Services economy output grows in October while declining sequentially, reports ISM

October services economy output showed growth while seeing a sequential decline, according to the new edition of the Services ISM Report on Business, which was issued today by the Institute for Supply Management (ISM).

The Services PMI—at 54.4 (a reading of 50 or higher signals growth)—fell 2.3% compared to September, growing, at a slower rate, for the 29th consecutive month, with services sector growth intact for 151 of the last 153 months through October. What’s more, the October Services PMI reading came in at its lowest level going back to May 2020’s 45.2.

The September Services PMI is 2.5% below the 12-month average of 59.2, with November 2021’s 68.4 and June’s 55.3 marking the respective high and low readings for that period.  

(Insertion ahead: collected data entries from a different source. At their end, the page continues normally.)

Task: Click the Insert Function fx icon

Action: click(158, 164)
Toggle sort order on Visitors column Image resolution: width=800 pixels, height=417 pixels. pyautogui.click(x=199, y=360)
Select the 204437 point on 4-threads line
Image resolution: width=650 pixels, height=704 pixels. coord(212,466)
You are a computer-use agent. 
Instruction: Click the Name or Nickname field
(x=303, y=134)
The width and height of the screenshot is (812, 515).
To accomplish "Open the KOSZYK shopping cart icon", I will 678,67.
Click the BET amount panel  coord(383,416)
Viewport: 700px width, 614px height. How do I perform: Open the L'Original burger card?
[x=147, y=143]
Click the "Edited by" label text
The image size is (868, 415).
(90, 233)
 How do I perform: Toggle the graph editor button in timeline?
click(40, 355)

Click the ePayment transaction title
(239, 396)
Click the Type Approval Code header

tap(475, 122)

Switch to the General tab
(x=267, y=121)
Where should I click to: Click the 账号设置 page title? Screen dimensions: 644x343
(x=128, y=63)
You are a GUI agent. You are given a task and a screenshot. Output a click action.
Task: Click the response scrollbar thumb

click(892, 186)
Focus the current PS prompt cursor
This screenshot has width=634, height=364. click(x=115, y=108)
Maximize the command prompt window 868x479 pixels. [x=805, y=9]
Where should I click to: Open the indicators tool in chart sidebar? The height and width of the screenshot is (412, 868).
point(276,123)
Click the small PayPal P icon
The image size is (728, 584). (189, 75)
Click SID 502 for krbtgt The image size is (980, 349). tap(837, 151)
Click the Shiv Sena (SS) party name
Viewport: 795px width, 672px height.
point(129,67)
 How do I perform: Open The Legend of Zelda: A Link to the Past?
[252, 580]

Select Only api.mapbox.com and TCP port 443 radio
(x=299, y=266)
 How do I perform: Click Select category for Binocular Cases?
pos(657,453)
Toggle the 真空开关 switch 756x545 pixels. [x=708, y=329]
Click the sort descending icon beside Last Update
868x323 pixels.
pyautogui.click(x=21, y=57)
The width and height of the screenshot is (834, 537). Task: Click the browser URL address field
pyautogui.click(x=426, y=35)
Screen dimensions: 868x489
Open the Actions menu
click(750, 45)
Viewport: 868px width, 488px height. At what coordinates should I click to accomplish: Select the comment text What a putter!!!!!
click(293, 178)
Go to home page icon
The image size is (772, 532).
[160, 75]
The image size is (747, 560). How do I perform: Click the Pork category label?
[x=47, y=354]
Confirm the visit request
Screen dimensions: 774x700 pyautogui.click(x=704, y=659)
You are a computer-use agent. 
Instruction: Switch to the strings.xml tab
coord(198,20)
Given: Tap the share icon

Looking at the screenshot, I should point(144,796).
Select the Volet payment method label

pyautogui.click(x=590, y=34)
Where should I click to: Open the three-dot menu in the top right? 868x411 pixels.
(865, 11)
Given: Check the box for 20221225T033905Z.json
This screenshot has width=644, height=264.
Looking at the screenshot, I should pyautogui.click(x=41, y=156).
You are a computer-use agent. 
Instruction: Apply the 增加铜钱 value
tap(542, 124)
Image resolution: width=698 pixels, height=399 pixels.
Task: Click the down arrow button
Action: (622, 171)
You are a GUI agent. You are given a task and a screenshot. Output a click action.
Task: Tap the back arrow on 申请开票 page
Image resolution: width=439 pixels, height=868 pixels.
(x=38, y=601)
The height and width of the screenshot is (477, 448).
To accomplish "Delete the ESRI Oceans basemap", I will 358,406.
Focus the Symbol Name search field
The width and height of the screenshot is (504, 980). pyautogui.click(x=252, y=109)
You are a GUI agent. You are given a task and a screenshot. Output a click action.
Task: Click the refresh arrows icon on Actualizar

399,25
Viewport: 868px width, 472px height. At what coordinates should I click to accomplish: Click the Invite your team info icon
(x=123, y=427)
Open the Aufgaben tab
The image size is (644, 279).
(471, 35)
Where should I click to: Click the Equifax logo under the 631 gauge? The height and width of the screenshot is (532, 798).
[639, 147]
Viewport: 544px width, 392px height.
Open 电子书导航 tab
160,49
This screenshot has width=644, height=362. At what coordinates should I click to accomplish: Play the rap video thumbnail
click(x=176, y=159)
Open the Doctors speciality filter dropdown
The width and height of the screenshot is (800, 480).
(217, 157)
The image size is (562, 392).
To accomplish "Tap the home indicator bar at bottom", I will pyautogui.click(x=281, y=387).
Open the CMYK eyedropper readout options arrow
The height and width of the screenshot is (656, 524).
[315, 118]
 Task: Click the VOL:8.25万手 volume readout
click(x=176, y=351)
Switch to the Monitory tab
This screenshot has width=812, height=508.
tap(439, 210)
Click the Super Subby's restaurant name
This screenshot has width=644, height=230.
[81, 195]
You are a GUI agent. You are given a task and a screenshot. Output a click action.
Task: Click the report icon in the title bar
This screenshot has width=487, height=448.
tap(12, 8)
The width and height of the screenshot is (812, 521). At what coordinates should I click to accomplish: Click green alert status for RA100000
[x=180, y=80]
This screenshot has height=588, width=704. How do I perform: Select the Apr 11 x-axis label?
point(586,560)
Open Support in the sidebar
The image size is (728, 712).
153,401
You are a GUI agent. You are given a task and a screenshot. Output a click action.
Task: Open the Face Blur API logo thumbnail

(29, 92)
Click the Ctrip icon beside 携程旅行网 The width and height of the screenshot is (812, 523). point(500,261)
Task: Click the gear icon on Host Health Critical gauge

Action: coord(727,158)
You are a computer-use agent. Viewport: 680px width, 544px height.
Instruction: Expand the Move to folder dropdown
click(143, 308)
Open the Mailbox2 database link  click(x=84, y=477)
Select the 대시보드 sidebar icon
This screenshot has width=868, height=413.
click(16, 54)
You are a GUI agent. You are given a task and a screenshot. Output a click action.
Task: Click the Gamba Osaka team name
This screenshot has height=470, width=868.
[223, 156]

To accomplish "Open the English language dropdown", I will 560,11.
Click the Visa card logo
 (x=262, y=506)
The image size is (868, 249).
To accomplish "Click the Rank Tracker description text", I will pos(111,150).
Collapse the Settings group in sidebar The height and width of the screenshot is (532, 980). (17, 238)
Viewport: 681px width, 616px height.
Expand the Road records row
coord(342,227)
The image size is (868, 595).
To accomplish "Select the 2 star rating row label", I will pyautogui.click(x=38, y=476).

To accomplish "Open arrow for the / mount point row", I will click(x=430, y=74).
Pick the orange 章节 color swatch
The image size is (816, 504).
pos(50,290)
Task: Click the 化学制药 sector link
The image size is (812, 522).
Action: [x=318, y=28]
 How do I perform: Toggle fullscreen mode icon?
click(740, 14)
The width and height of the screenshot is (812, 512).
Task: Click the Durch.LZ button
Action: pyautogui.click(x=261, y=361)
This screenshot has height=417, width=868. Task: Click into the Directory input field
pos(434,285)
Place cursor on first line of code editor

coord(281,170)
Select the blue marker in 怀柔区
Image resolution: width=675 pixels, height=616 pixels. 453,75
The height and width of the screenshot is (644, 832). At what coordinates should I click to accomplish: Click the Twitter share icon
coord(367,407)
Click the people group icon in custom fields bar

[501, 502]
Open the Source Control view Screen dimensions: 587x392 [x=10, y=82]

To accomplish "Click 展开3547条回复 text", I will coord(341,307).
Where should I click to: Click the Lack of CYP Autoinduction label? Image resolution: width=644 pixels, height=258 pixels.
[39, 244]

ISM reported that 16 of the services sectors it tracks saw growth in October, including: Mining; Agriculture, Forestry, Fishing & Hunting; Arts, Entertainment & Recreation; Transportation & Warehousing; Accommodation & Food Services; Construction; Utilities; Other Services; Information; Retail Trade; Professional, Scientific & Technical Services; Educational Services; Finance & Insurance; Public Administration; Health Care & Social Assistance; and Wholesale Trade. The two industries with decreases were Management of Companies & Support Services and Real Estate, Rental & Leasing.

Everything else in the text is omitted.